**Task goal**
All lines in the records below that hold "computer" are to be shown.

╭─ Record extracts

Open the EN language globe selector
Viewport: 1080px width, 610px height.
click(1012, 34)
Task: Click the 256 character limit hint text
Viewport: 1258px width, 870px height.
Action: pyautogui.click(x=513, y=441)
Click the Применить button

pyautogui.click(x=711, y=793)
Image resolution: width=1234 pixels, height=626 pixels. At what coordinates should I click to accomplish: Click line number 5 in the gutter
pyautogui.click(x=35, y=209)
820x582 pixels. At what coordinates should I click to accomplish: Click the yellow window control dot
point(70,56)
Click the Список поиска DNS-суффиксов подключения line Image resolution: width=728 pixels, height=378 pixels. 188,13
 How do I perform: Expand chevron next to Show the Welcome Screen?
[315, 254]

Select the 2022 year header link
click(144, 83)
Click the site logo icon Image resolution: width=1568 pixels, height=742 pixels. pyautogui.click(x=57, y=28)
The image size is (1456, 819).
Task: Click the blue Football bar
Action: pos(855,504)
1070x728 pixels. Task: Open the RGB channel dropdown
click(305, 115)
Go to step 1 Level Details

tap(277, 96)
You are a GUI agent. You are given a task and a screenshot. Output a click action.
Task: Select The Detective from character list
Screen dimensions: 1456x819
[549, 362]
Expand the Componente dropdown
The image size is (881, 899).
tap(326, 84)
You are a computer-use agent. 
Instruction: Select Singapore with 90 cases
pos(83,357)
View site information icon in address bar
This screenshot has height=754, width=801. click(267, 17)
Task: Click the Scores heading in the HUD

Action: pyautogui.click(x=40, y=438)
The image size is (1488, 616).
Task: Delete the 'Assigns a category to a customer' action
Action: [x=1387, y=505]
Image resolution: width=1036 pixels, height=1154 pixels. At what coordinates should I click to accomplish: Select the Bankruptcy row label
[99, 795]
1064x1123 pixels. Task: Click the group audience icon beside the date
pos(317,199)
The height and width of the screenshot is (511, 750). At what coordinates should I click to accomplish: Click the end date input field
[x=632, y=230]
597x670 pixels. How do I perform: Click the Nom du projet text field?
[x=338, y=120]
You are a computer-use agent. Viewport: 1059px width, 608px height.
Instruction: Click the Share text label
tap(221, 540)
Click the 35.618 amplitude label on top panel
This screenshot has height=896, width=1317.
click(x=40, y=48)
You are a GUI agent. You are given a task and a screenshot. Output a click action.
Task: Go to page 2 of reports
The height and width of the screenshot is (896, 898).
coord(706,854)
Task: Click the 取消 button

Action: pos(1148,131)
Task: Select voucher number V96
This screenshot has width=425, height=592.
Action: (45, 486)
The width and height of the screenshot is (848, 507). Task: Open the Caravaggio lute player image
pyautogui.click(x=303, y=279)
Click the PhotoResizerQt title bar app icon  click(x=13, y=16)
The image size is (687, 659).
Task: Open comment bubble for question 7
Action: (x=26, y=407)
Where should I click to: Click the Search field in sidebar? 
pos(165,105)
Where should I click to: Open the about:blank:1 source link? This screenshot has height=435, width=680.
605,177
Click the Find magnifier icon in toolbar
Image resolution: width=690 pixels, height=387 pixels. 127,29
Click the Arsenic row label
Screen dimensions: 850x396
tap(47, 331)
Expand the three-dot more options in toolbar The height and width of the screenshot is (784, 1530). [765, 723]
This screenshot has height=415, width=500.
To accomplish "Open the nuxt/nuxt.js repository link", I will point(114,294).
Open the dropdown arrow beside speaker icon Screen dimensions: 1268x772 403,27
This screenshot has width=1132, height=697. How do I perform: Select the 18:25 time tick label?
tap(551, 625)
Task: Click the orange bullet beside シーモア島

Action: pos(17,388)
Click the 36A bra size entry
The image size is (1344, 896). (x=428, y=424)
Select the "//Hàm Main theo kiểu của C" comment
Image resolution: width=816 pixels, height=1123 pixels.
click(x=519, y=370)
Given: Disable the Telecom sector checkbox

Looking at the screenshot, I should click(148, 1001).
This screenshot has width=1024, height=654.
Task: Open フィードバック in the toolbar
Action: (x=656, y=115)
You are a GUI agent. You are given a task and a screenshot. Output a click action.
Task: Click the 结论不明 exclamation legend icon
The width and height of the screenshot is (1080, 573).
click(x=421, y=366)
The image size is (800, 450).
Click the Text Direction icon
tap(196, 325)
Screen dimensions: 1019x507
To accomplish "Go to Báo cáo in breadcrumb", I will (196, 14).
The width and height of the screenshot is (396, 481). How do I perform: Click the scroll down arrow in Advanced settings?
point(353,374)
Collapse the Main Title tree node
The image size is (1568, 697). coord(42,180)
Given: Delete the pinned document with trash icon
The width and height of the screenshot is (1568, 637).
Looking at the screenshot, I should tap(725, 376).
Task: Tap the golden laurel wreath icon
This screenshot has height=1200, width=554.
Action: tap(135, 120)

╰─

**Solution to the exercise**
You are a computer-use agent. 
You are a computer-use agent. Viewport: 1059px width, 608px height.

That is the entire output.